アプリケーションとして製品開発で何かそういうアプローチをすること自体には何の問題もないと思いますし、AI使ってます的な売り込みができるのでそれで良いと思いますが、研究をしているとそういうわけにもいかないことが多々あります。全くの新規開拓の分野でもなければ、基本的には古くからある手法と比較して、新しい手法(≒ニューラルの何らかのモデル)の方がこういう面で優れていますよ、とするのが常套手段になります。
私は古い人間なので、ニューラルは第二次ブームの後に終わったとされていて、AI関連の授業項目からも消える勢いだった頃に学生をやっていたため、あまりニューラルには明るい人間ではありません。
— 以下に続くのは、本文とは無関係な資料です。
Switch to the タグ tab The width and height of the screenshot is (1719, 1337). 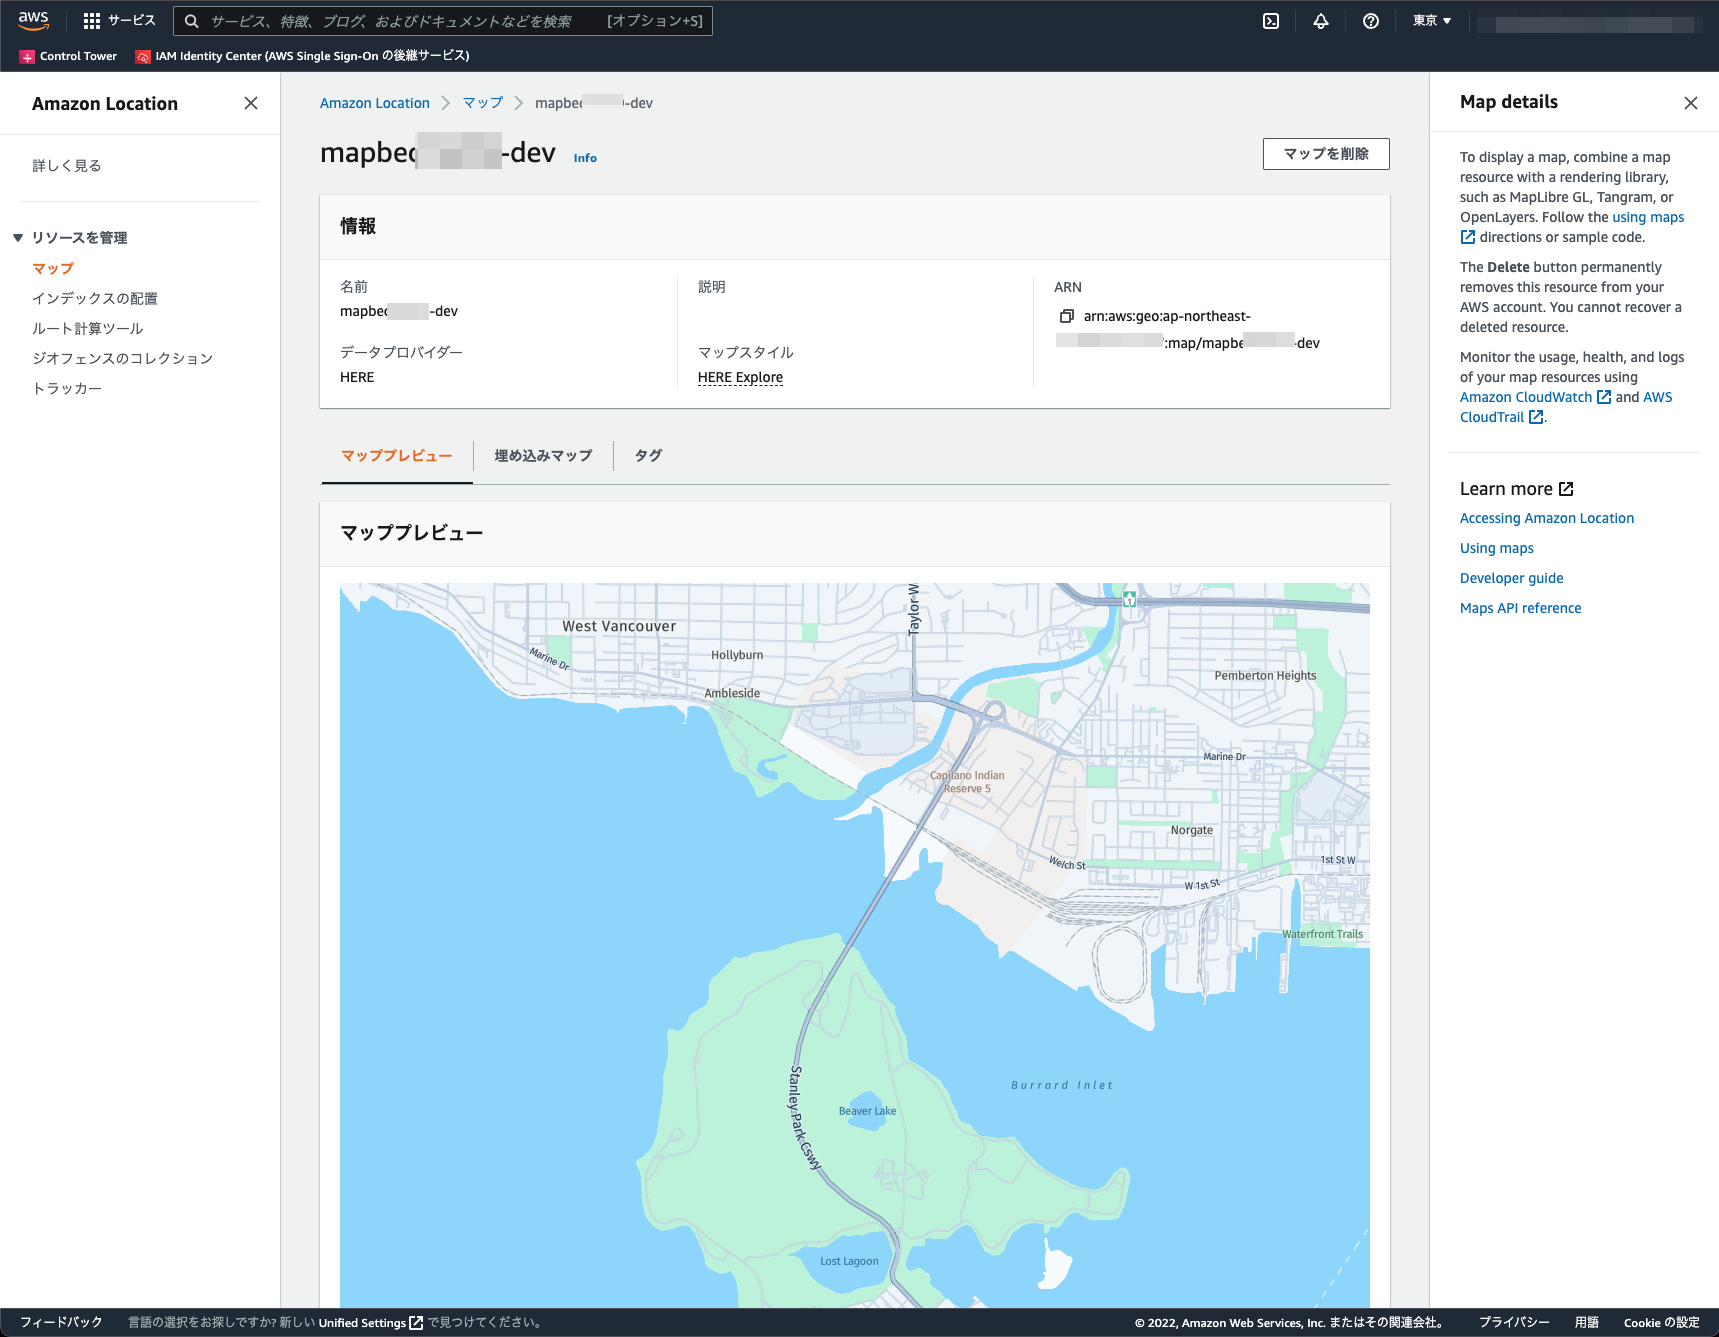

その分、古典的な手法はある程度網羅しているつもりではいますが、昨今の研究論文のようにある種ニューラルありきみたいな世界はなかなか追いつくのが大変です。
とはいえ、最早避けて通れるモノではないので、同じタスクでも何らかのニューラルのモデルを使って実験をするのですが、比較対象にに用意したSVMのモデルがつよつよ過ぎて、下手なニューラルのモデルよりよっぽど良い性能が出てしまう、ということがよくあります。
それはそれで、やってみたらこういう結果でした、で普通はかまわないと思います。ただ、学生さんの卒論など、何らかの(研究としての評価以外の)評価が必要となるような取り組みについては、結果は結果です・・・だとちょっとしんどくなります。何となく世間の風潮的にニューラルの方が良いんでしょ?みたいに思われがちなところに、古典的手法が良い仕事をしてしまった、というのは受け入れがたいところもあるのかもしれません。学生さんの立場ならなおさら。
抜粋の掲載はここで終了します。